Kwyjibo is an experiment in real-time OCR and computer vision.

Here's a short explanation on how it works that might interest those working on something similar. It's worth mentioning that since the project was originally built in 2011, neural networks have become much more useful for this kind of problem, but many of the processing steps can still be useful for similar problems.


Real time OCR
  1. Board Detection
    Find edges of board using colour filtering
  2. Board Extraction & Rectification
    Extract the board's pixel region and then rectify using a quadrilateral transformation
  3. Tile Colour Threshold
    Find tiles by filtering out non-tile colour pixels
  4. Tile Extraction
    Extract tile pixel regions with blob detection
  5. Tile Masking
    Apply the Tile Colour Threshold to the Tile Extraction to mask out unwanted pixels
  6. Adaptive Thresholding
    Use an adaptive threshold to find letter blobs
Real time OCR
  1. Inner Border
    Draw a thick inner border around the boundry to connect unwanted surrounding pixels
  2. Flood-fill Inner Border
    Flood fill will remove the unwanted pixels
  3. Small Blob Removal
    Use blob detection to find and remove small blobs below a threshold
  4. Extract & Rectify Letters
    Use blob detection to extract tile letters and resize, dilate to a standard resolution
  5. Classify Letters
    Use classification algorithms to determine the letters that have been placed
  6. Scrabble Game Logic
    Use the detected letters to find words and score the player respectively

Tile classification was solved with a k-nearest classifier, which worked well but another approach might be to use neural networks for this. The classifier is given extracted letters from the above process, which have been reduced to a feature vector using a grid based merge approach.
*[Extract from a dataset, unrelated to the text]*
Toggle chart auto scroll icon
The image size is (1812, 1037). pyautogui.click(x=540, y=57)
As shown below, grid merge takes a 2D array of features and merges them into a much more compact 1D array. The features are just binary pixels from the threshold step. The 2D feature space is divided into an array of n by n buckets, containing the count of pixels located in each bucket. This 2D array is then flattened to 1D for input into the classifier.

Real time OCR

This reduction approach seems pretty good and runs in O(n), so it works well for real-time, but it also helps improve the robustness of classification by increasing tolerance for slight rotation, skew and other distortions. This is because slight transforms won't alter the bucket pixel counts that much. In Kwyjibo grid merge reduces 1024 binary features (e.g. 32px * 32px) down to 16 integer features (a ~98% reduction) so the system performs far better too.

Real time OCR
Real time OCR

The positioning of the camera is important, the best position is directly above the board, framing it in shot exactly to gain the maximum resolution available. This is tricky without a special camera rig and can cause issues with bright light reflections, since the board is laminated. Mounting the camera at any other position reduces reflections but increases skew. So instead to handle any camera position I implemented board detection and rectification.